AIM: Update the records below by replacing each occurrence of "screenshot" with "screen capture" and keeping every other character unchanged. Leave the pictures out of the output.
* Begin DATASET EXCERPTS *
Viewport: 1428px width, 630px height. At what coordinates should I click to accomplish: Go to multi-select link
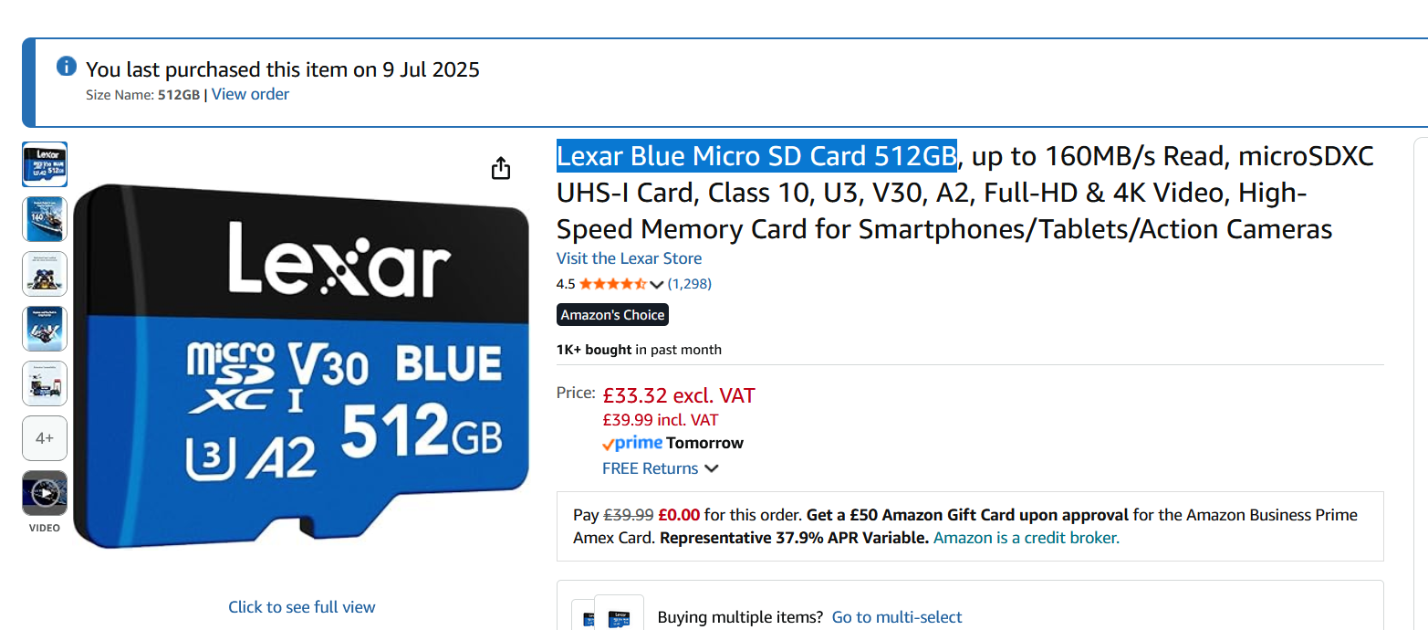[896, 617]
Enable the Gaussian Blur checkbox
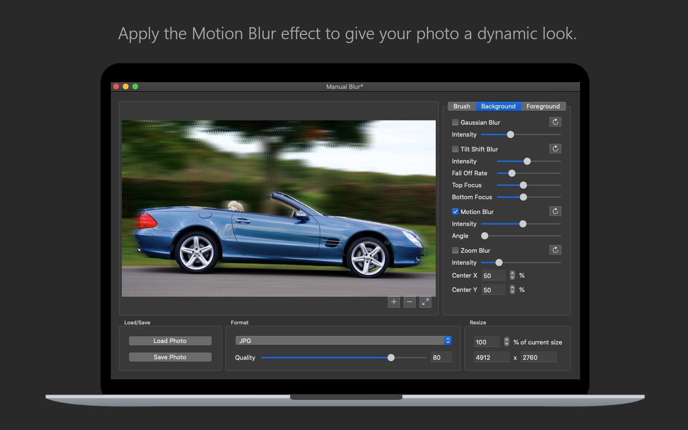 [455, 122]
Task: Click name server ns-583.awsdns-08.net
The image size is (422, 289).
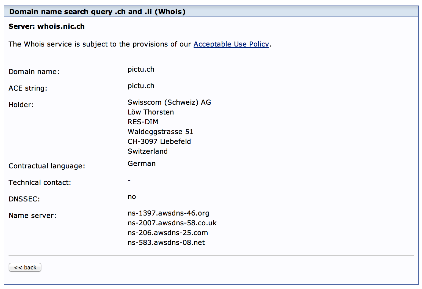Action: pyautogui.click(x=166, y=242)
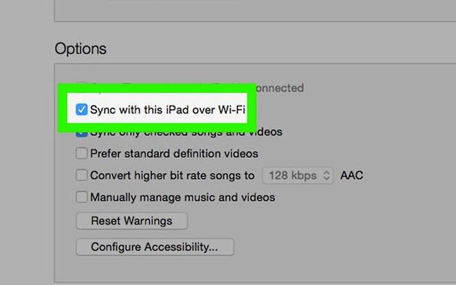456x285 pixels.
Task: Open Configure Accessibility... dialog
Action: tap(155, 247)
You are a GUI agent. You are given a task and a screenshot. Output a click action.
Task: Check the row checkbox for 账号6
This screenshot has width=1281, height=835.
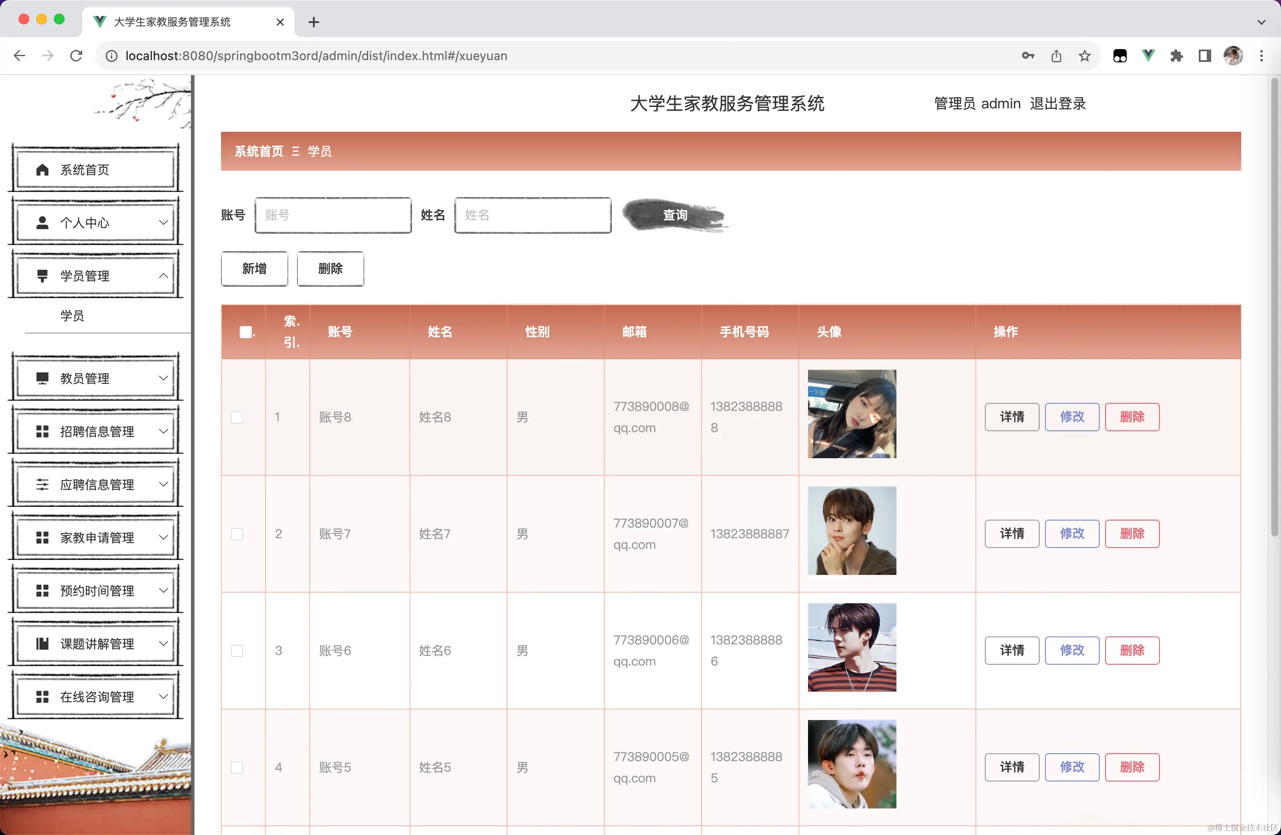pyautogui.click(x=237, y=651)
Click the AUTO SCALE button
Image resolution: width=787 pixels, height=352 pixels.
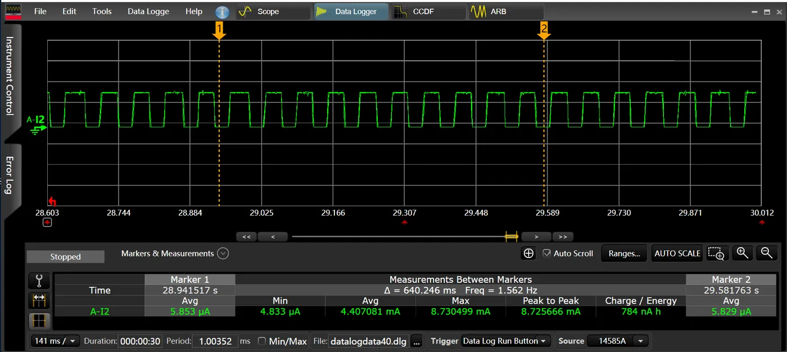[x=677, y=254]
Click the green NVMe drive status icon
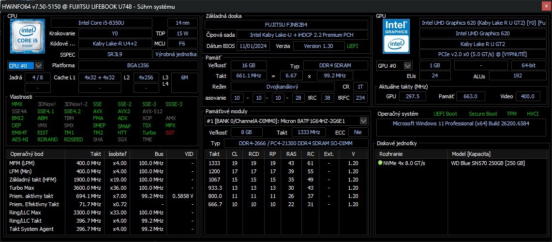 380,163
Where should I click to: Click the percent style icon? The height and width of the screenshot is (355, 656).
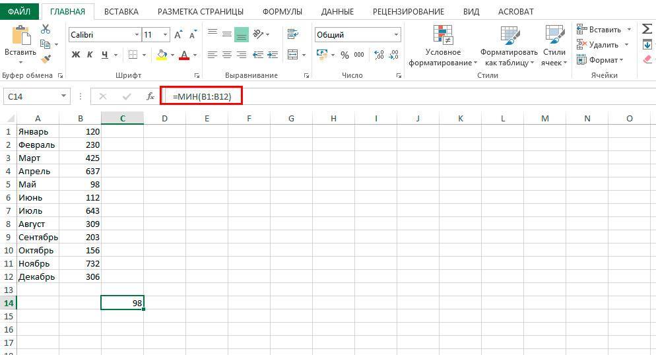point(344,55)
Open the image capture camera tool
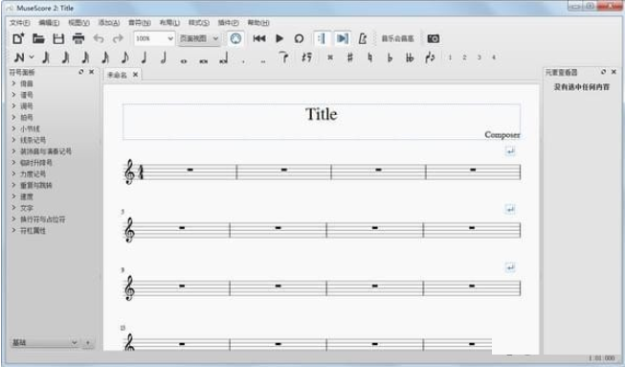Viewport: 625px width, 367px height. pos(434,38)
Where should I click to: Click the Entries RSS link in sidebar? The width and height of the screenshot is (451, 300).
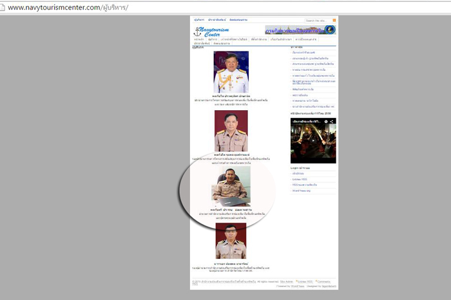(300, 178)
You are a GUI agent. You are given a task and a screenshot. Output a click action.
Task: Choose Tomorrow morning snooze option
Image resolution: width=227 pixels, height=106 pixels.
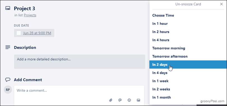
* End DATASET EXCERPTS *
COMPLETED TASK:
Viewport: 1428px width, 630px height. At what coordinates should I click to accomplish: Go to multi-select link
[896, 617]
Enable the Gaussian Blur checkbox
 [455, 122]
Task: Click name server ns-583.awsdns-08.net
The image size is (422, 289).
Action: pyautogui.click(x=166, y=242)
456x285 pixels.
Task: Open Configure Accessibility... dialog
Action: tap(155, 247)
You are a GUI agent. You are given a task and a screen capture. Output a click action.
Task: Check the row checkbox for 账号6
This screen capture has width=1281, height=835.
pyautogui.click(x=237, y=651)
Click the AUTO SCALE button
Image resolution: width=787 pixels, height=352 pixels.
[x=677, y=254]
Click the green NVMe drive status icon
 380,163
Where should I click to: Click the percent style icon? The height and width of the screen capture is (355, 656).
point(344,55)
Open the image capture camera tool
Viewport: 625px width, 367px height. pos(434,38)
Where should I click to: Click the Entries RSS link in sidebar? The width and height of the screen capture is (451, 300).
(300, 178)
You are a GUI agent. You are given a task and a screen capture. Output a click action.
Task: Choose Tomorrow morning snooze option
Image resolution: width=227 pixels, height=106 pixels.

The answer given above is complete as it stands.